● Aim
Return the listing below verbatim, line for line, omitting every picture.
### Provided information
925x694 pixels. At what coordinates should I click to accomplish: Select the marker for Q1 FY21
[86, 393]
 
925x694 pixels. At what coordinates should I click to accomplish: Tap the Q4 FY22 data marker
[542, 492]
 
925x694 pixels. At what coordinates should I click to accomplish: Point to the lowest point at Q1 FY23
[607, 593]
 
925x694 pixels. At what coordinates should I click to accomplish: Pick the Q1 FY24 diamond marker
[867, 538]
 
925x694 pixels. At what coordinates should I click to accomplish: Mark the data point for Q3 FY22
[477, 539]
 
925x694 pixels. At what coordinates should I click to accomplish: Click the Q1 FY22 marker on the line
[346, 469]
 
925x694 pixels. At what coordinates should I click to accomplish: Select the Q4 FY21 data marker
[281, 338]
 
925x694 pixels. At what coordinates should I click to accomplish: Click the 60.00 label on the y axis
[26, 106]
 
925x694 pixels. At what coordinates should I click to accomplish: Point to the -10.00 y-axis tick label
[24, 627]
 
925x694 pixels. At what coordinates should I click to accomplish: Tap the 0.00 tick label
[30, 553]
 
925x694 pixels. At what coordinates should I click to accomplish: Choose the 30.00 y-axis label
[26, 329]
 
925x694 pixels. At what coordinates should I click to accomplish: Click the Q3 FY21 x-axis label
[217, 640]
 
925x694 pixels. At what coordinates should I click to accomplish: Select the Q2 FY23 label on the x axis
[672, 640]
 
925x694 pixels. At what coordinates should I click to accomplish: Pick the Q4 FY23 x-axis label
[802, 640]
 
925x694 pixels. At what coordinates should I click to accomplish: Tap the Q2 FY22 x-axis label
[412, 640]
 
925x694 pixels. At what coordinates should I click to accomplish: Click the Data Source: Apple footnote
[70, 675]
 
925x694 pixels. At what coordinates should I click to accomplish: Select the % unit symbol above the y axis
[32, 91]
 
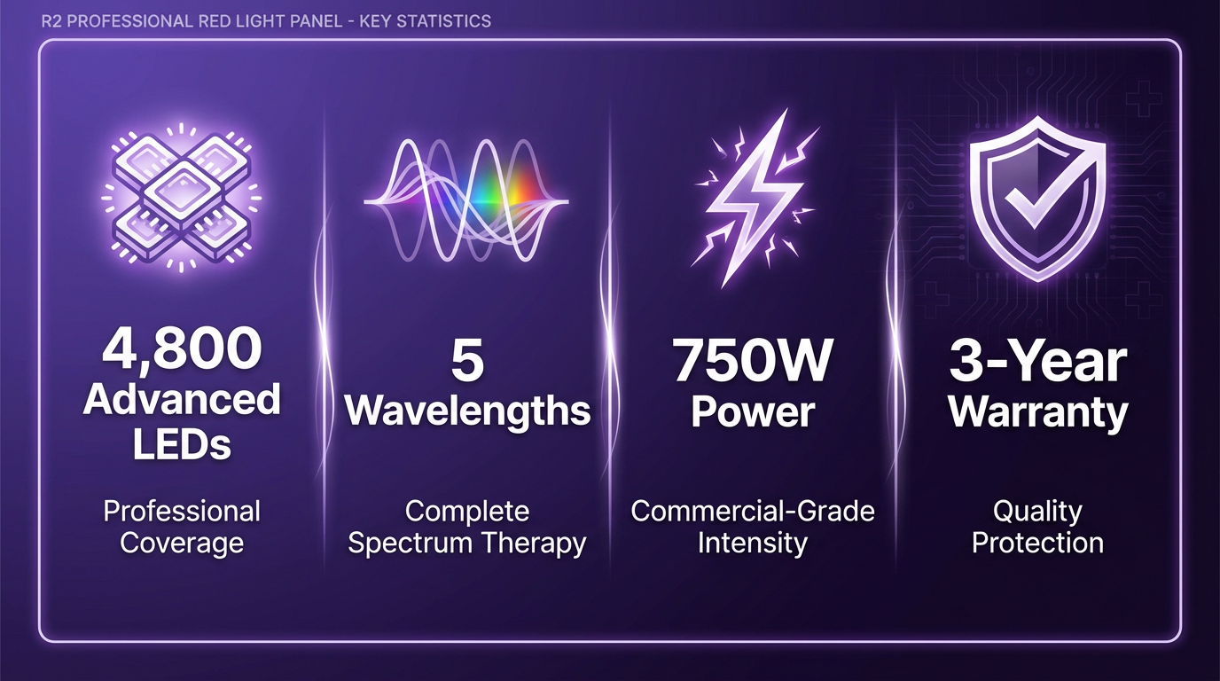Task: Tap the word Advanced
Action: click(x=182, y=399)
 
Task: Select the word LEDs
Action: click(x=182, y=443)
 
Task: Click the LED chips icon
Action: click(x=182, y=197)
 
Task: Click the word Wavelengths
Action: click(x=467, y=411)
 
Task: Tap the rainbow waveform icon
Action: click(x=466, y=200)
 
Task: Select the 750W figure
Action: click(x=753, y=360)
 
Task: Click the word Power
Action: click(x=753, y=411)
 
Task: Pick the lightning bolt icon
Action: click(x=755, y=199)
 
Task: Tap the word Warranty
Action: click(x=1038, y=411)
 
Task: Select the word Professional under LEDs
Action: click(x=182, y=511)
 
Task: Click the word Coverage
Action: click(x=182, y=543)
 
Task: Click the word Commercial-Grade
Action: click(x=753, y=511)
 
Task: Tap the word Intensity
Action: click(x=753, y=544)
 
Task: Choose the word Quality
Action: click(x=1037, y=512)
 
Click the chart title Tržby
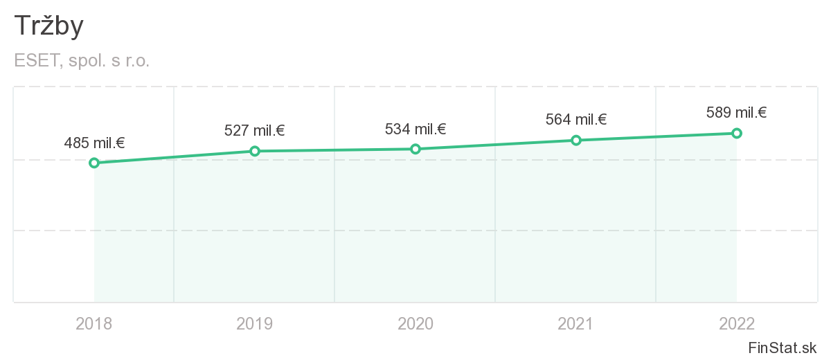tap(48, 26)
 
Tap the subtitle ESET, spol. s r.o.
tap(82, 61)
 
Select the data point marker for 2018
tap(94, 163)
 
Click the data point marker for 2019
tap(255, 151)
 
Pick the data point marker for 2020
tap(416, 149)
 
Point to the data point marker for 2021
tap(576, 141)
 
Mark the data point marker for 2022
tap(737, 133)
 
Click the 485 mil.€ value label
tap(94, 143)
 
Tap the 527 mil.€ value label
tap(255, 130)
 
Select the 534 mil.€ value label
tap(416, 129)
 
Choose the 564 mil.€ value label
tap(576, 119)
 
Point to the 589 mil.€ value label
tap(737, 112)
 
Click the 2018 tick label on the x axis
tap(94, 323)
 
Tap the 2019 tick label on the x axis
tap(255, 323)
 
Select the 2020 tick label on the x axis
tap(416, 323)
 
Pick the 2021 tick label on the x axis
tap(576, 323)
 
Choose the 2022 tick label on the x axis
tap(737, 323)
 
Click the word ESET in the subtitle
tap(37, 61)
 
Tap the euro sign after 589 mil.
tap(762, 112)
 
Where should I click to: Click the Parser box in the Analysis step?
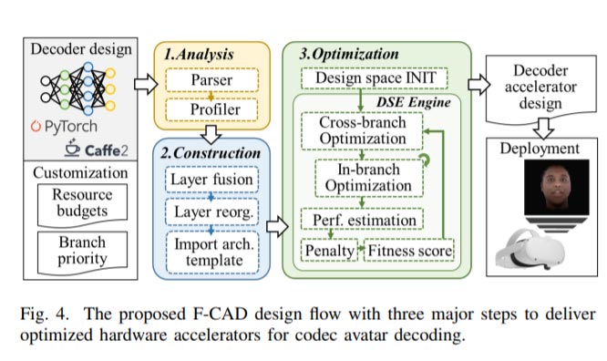(211, 80)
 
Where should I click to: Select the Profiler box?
(211, 109)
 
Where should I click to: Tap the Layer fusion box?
(211, 180)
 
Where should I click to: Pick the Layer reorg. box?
(211, 211)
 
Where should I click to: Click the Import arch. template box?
(212, 253)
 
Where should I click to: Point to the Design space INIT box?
(375, 77)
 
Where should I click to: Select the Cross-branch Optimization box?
(362, 131)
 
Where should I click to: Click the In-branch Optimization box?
(369, 178)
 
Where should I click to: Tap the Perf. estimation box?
(362, 220)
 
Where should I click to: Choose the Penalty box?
(329, 250)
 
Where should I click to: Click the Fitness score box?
(409, 250)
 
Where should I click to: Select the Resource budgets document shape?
(82, 204)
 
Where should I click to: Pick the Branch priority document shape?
(82, 252)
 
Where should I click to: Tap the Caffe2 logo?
(96, 150)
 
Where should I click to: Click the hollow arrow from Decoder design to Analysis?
(146, 84)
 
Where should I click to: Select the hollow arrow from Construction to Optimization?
(277, 227)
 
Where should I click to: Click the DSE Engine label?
(414, 102)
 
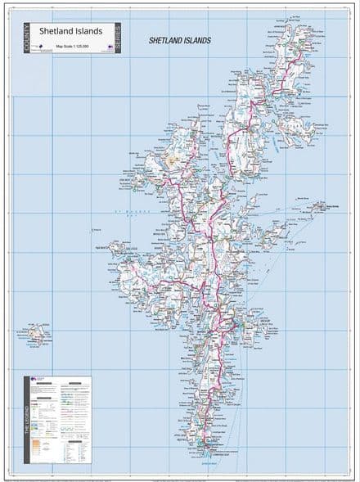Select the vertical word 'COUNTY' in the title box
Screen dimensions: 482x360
(29, 38)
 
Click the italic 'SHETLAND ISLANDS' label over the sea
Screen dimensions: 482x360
(179, 40)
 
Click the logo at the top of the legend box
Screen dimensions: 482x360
(37, 380)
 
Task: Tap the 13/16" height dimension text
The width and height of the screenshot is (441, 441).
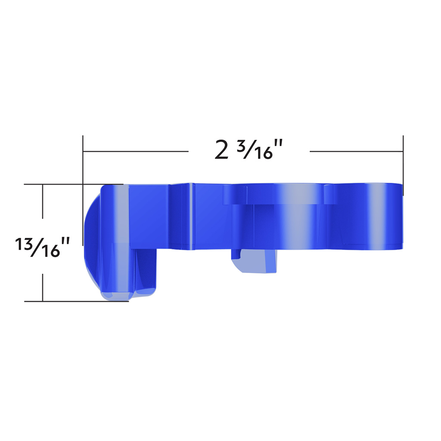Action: [x=43, y=247]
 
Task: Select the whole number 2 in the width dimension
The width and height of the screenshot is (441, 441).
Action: [x=221, y=150]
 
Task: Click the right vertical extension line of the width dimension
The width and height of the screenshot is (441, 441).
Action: [x=403, y=164]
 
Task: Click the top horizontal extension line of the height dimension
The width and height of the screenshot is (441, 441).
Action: [x=60, y=184]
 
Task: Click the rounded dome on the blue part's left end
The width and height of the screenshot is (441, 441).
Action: [x=91, y=237]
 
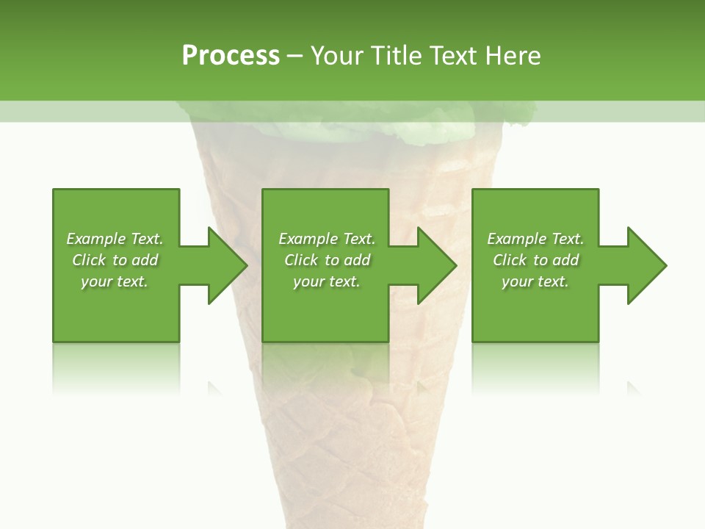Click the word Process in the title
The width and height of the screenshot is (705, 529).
231,56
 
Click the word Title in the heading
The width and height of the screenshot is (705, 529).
397,56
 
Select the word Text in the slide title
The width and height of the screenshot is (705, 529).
453,56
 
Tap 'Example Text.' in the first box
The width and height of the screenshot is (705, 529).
115,239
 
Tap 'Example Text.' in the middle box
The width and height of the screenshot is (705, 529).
327,239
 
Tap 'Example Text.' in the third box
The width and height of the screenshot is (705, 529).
535,239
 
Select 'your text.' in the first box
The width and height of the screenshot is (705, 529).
115,281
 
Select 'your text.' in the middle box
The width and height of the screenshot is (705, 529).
327,281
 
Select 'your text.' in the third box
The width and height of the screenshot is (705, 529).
535,281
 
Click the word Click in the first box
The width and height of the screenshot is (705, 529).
89,260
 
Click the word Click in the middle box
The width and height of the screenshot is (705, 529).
301,260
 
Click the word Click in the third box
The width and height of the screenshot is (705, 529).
510,260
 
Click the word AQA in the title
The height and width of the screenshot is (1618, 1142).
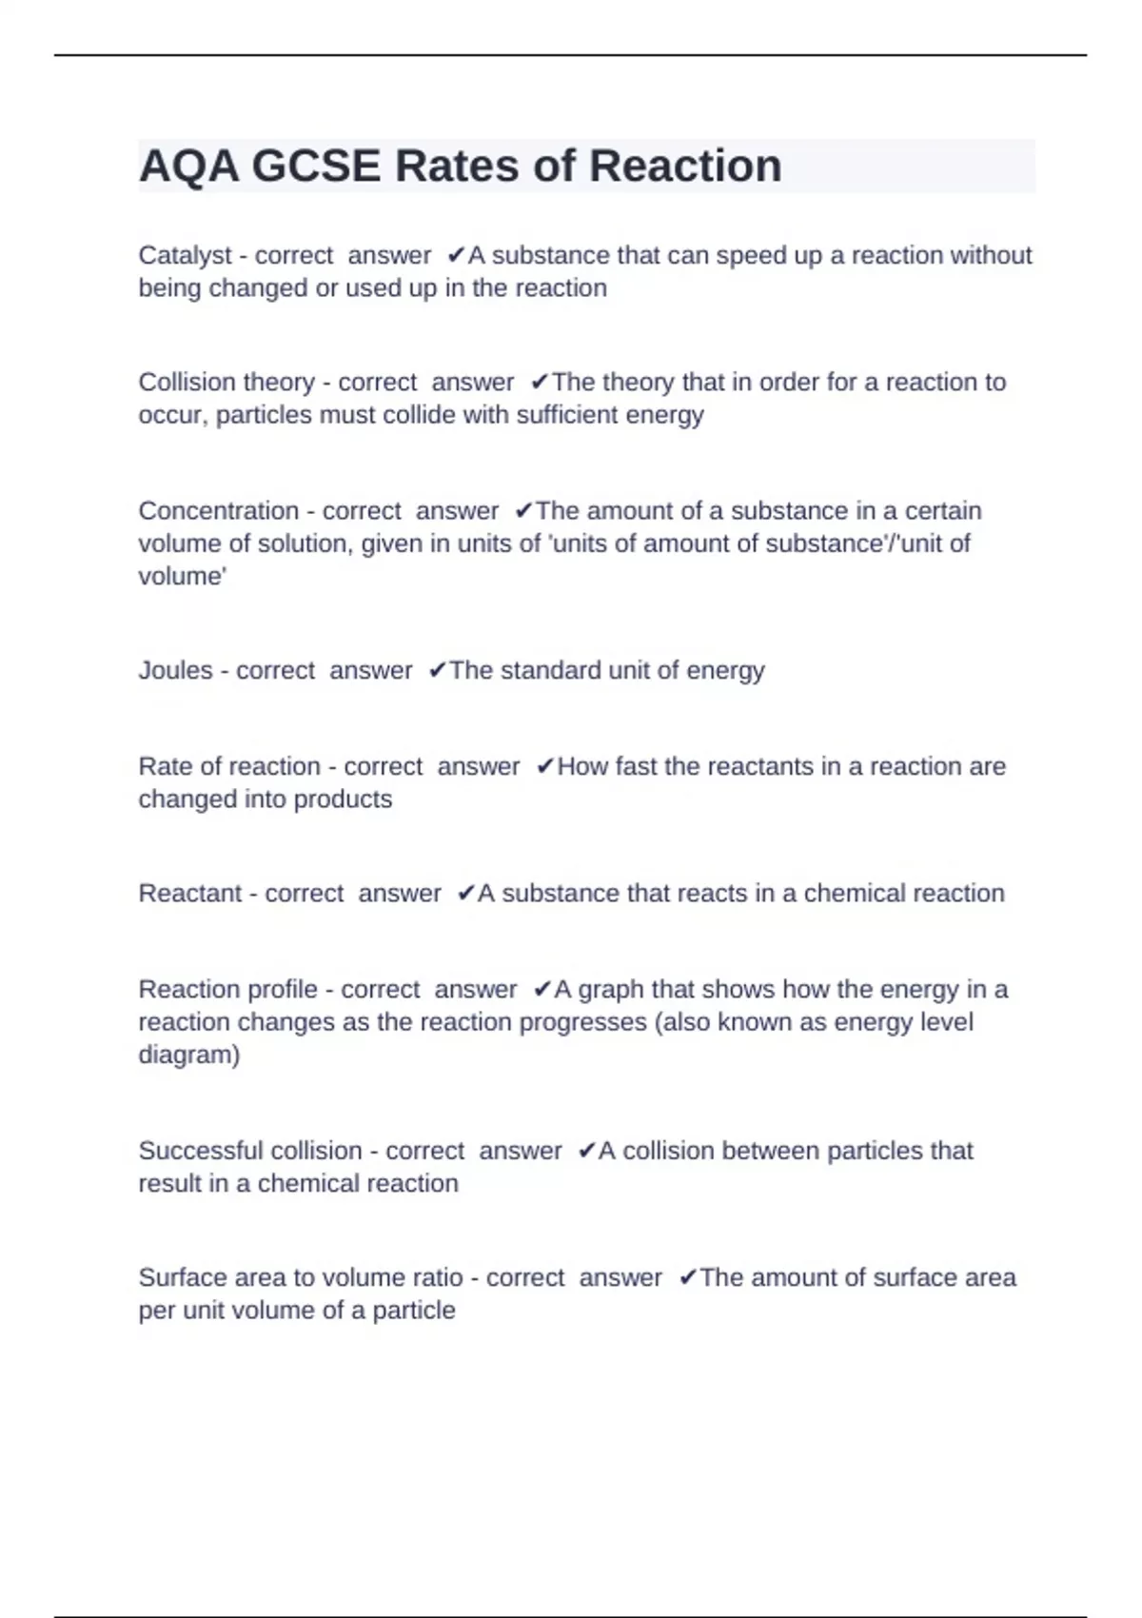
######
● Finished task
925x694 pixels. At what coordinates should I click to accomplish: Select the marker for Q1 FY21
[86, 393]
 
925x694 pixels. At what coordinates should I click to accomplish: Tap the Q4 FY22 data marker
[542, 492]
 
925x694 pixels. At what coordinates should I click to accomplish: Point to the lowest point at Q1 FY23
[607, 593]
 
925x694 pixels. At what coordinates should I click to accomplish: Pick the Q1 FY24 diamond marker
[867, 538]
 
925x694 pixels. At what coordinates should I click to accomplish: Mark the data point for Q3 FY22
[477, 539]
 
925x694 pixels. At what coordinates should I click to accomplish: Click the Q1 FY22 marker on the line
[346, 469]
 
925x694 pixels. At what coordinates should I click to accomplish: Select the Q4 FY21 data marker
[281, 338]
 
925x694 pixels. At what coordinates should I click to accomplish: Click the 60.00 label on the y axis
[26, 106]
 
925x694 pixels. At what coordinates should I click to accomplish: Point to the -10.00 y-axis tick label
[24, 627]
 
925x694 pixels. At what coordinates should I click to accomplish: Tap the 0.00 tick label
[30, 553]
 
925x694 pixels. At what coordinates should I click to accomplish: Choose the 30.00 y-axis label
[26, 329]
 
925x694 pixels. At what coordinates should I click to accomplish: Click the Q3 FY21 x-axis label
[217, 640]
 
925x694 pixels. At what coordinates should I click to accomplish: Select the Q2 FY23 label on the x axis
[672, 640]
 
925x694 pixels. At what coordinates should I click to accomplish: Pick the Q4 FY23 x-axis label
[802, 640]
 
925x694 pixels. At what coordinates should I click to accomplish: Tap the Q2 FY22 x-axis label
[412, 640]
 
925x694 pixels. At what coordinates should I click to accomplish: Click the Data Source: Apple footnote
[70, 675]
 
925x694 pixels. At what coordinates should I click to accomplish: Select the % unit symbol above the y axis
[32, 91]
 
Task: Tap the word Advanced
Action: click(x=182, y=399)
 
Task: Select the word LEDs
Action: click(x=182, y=443)
 
Task: Click the LED chips icon
Action: click(x=182, y=197)
 
Task: Click the word Wavelengths
Action: click(x=467, y=411)
 
Task: Tap the rainbow waveform icon
Action: click(x=466, y=200)
 
Task: Select the 750W figure
Action: click(x=753, y=360)
 
Task: Click the word Power
Action: click(x=753, y=411)
 
Task: Pick the lightning bolt icon
Action: click(x=755, y=199)
 
Task: Tap the word Warranty
Action: click(x=1038, y=411)
 
Task: Select the word Professional under LEDs
Action: click(x=182, y=511)
 
Task: Click the word Coverage
Action: click(x=182, y=543)
 
Task: Click the word Commercial-Grade
Action: click(x=753, y=511)
 
Task: Tap the word Intensity
Action: click(x=753, y=544)
 
Task: Choose the word Quality
Action: click(x=1037, y=512)
 
Click the chart title Tržby
tap(48, 26)
 
Tap the subtitle ESET, spol. s r.o.
tap(82, 61)
 
Select the data point marker for 2018
tap(94, 163)
 
Click the data point marker for 2019
tap(255, 151)
 
Pick the data point marker for 2020
tap(416, 149)
 
Point to the data point marker for 2021
tap(576, 141)
 
Mark the data point marker for 2022
tap(737, 133)
 
Click the 485 mil.€ value label
tap(94, 143)
 
Tap the 527 mil.€ value label
tap(255, 130)
 
Select the 534 mil.€ value label
tap(416, 129)
 
Choose the 564 mil.€ value label
tap(576, 119)
 
Point to the 589 mil.€ value label
tap(737, 112)
 
Click the 2018 tick label on the x axis
tap(94, 323)
 
Tap the 2019 tick label on the x axis
tap(255, 323)
 
Select the 2020 tick label on the x axis
tap(416, 323)
 
Pick the 2021 tick label on the x axis
tap(576, 323)
 
Choose the 2022 tick label on the x axis
tap(737, 323)
 
Click the word ESET in the subtitle
tap(37, 61)
 
Tap the euro sign after 589 mil.
tap(762, 112)
 
Where should I click to: Click the Parser box in the Analysis step?
(211, 80)
 
Where should I click to: Select the Profiler box?
(211, 109)
 
Where should I click to: Tap the Layer fusion box?
(211, 180)
 
Where should I click to: Pick the Layer reorg. box?
(211, 211)
 
Where should I click to: Click the Import arch. template box?
(212, 253)
 
Where should I click to: Point to the Design space INIT box?
(375, 77)
 
Where should I click to: Select the Cross-branch Optimization box?
(362, 131)
 
Where should I click to: Click the In-branch Optimization box?
(369, 178)
 
Where should I click to: Tap the Perf. estimation box?
(362, 220)
 
Where should I click to: Choose the Penalty box?
(329, 250)
 
Where should I click to: Click the Fitness score box?
(409, 250)
 
Where should I click to: Select the Resource budgets document shape?
(82, 204)
 
Where should I click to: Pick the Branch priority document shape?
(82, 252)
 
Where should I click to: Tap the Caffe2 logo?
(96, 150)
 
Where should I click to: Click the hollow arrow from Decoder design to Analysis?
(146, 84)
 
Where should I click to: Select the hollow arrow from Construction to Optimization?
(277, 227)
 
Where should I click to: Click the DSE Engine label?
(414, 102)
 
Select the vertical word 'COUNTY' in the title box
Screen dimensions: 482x360
(29, 38)
 
Click the italic 'SHETLAND ISLANDS' label over the sea
Screen dimensions: 482x360
(179, 40)
 
Click the logo at the top of the legend box
Screen dimensions: 482x360
(37, 380)
 
Task: Tap the 13/16" height dimension text
The width and height of the screenshot is (441, 441).
Action: [x=43, y=247]
 
Task: Select the whole number 2 in the width dimension
The width and height of the screenshot is (441, 441).
Action: [x=221, y=150]
 
Task: Click the right vertical extension line of the width dimension
The width and height of the screenshot is (441, 441).
Action: [x=403, y=164]
 
Task: Click the top horizontal extension line of the height dimension
The width and height of the screenshot is (441, 441).
Action: [x=60, y=184]
 
Task: Click the rounded dome on the blue part's left end
The width and height of the screenshot is (441, 441).
Action: [x=91, y=237]
 
Click the word Process in the title
The width and height of the screenshot is (705, 529).
231,56
 
Click the word Title in the heading
The width and height of the screenshot is (705, 529).
397,56
 
Select the word Text in the slide title
The width and height of the screenshot is (705, 529).
453,56
 
Tap 'Example Text.' in the first box
The width and height of the screenshot is (705, 529).
115,239
 
Tap 'Example Text.' in the middle box
The width and height of the screenshot is (705, 529).
327,239
 
Tap 'Example Text.' in the third box
The width and height of the screenshot is (705, 529).
535,239
 
Select 'your text.' in the first box
The width and height of the screenshot is (705, 529).
115,281
 
Select 'your text.' in the middle box
The width and height of the screenshot is (705, 529).
327,281
 
Select 'your text.' in the third box
The width and height of the screenshot is (705, 529).
535,281
 
Click the word Click in the first box
The width and height of the screenshot is (705, 529).
89,260
 
Click the word Click in the middle box
The width and height of the screenshot is (705, 529).
301,260
 
Click the word Click in the third box
The width and height of the screenshot is (705, 529).
510,260
 
Click the word AQA in the title
The height and width of the screenshot is (1618, 1142).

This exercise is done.